If the student has been accepted, they will receive an acceptance letter within three to four weeks of the interview, which must be replied to in order to secure a spot in the program.

Program Information


At the beginning of the program in the early 1980s, three "experiences" were emphasized: "the Learning Experience," which involved participation in Disney's "Leisure Time Business Management Studies"; "the Work Experience," which included work in one of four major areas of the resort; and "the Recreational Experience," which emphasized recreational activities and Disney-sponsored events. Since that time, the experiences have changed slightly to Living, Learning, and Earning.

The Living experience is similar to the program's original Recreational experience. Once the student has accepted their position with Disney, they can stay in one of four company-sponsored housing units near Walt Disney World Resort during the duration of the program: Vista Way, Chatham Square, Patterson Court, and the Commons (which houses mainly international Cast Members). At the Disneyland Resort, participants stay in the Center Street Promenade complex, approximately two miles north of the Disneyland Resort. Each participant has the opportunity to choose to live in a one-, two-, three-, or four-bedroom apartment, with two people sharing a bedroom.

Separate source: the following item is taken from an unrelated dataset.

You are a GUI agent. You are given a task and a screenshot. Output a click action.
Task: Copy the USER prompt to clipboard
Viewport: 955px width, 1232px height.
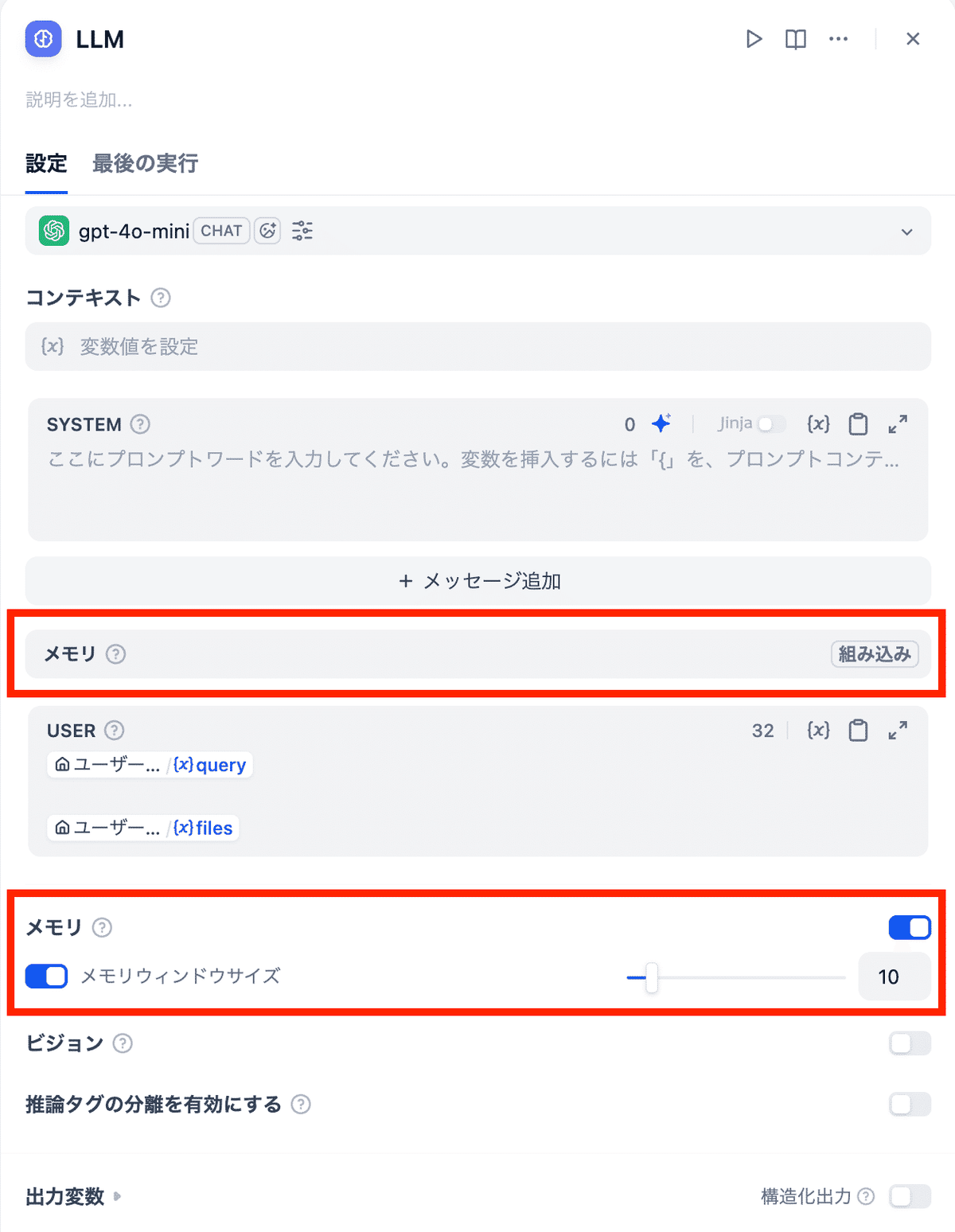858,731
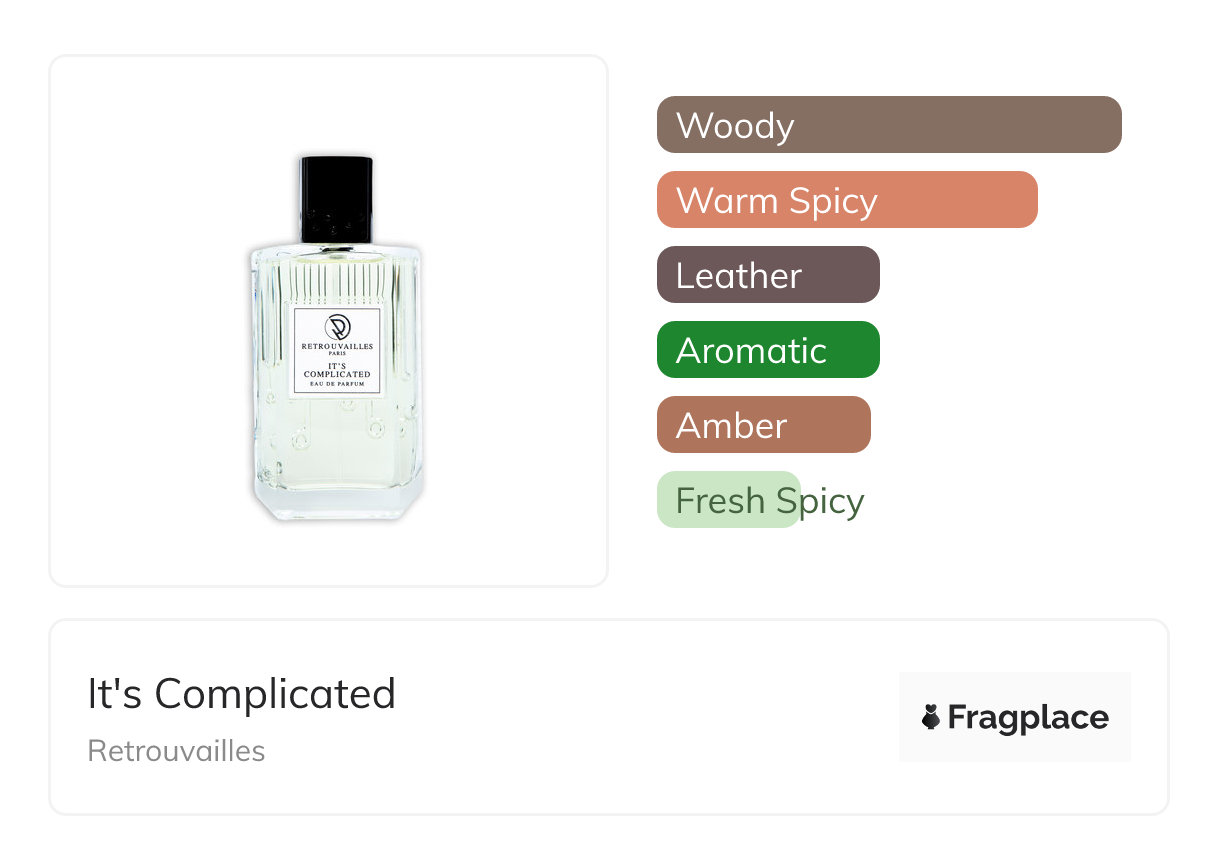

The Earning experience consists of students working within the Walt Disney World Resort. At the program's inception, students were expected to work in one of four "major operating areas": Food, Merchandise, Attractions, and Custodial. Currently, Walt Disney World College Program students work in many areas.

Depending on the requirements of a student's school, internship credit may be earned.

Criticism[]

Critics argue that Disney is using the program as a source of cheap labor, as interns do the same work as veteran employees, but at a significantly lower pay rate. In late 2007, a permanent Cast Member ran for president of the local union in Orlando. Part of his platform intended to get rid of the Disney College Program, claiming that the program "imports thousands of low-wage earners every year to work for Disney, depressing the local employment market and keeping wages down." Disney responded that the program is beneficial in the recruitment of Cast Members and that 8,000 workers out of 62,000 do not greatly impact operations.